Chris Cillizza at cnn.com has a more expansive report that Every sign is pointing to a Democratic wave in November.
The 2018 election is in 105 days. And the playing field continues to tilt toward Democrats.
On Tuesday, Larry Sabato’s Crystal Ball at the University of Virginia moved 17(!) House seats in Democrats’ favor – eight of which went from a “leans Republican” rating to a “toss-up.” That means that of the 36 races rated as “toss-ups” by the Center of Politics, 34 are held by Republicans. Remember that Democrats only need a 23-seat pickup to regain the majority they lost in 2010.
“Democrats are now a little better than 50–50 to win the House,” concludes Kyle Kondik, the managing editor of UVA professor Larry Sabato’s Crystal Ball. “This is the first time this cycle we’ve gone beyond 50–50 odds on a House turnover.” He adds later: “At this point, we see the Democrats with slightly better odds to get their required share of the ‘toss-ups’ based largely on the environment, but also because they appear to have well-funded and credible challengers in these districts that can capitalize on that environment.”

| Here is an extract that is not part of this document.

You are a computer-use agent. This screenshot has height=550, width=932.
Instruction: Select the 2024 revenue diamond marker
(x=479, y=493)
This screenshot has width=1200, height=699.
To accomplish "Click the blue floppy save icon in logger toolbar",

These moves are broadly consistent with how other non-partisan handicappers see the current state of play. The Cook Political Report carries 34 seats that are either “toss-ups” or lean toward party that doesn’t currently control the seat; 31 of those are GOP districts. Inside Elections sees 26 Republican-held seats in serious jeopardy as compared to just 5 for Democrats. In CNN’s own ratings, there are 43 Republican-held seats in serious jeopardy as compared to six Democratic-held seats.
The building Democratic wave is also revealed in fundraising reports filed last week. At least 55 Democratic challengers outraised their Republican incumbent opponents during the second fundraising quarter which covers April 1 to June 30. 55! … Candidate fundraising also matters in another way: Expanding the playing field. …
Add it all up – and throw in the weight of history that suggests the President’s party loses, on average, 33 seats in midterm elections – and you have a devil’s brew for Republicans.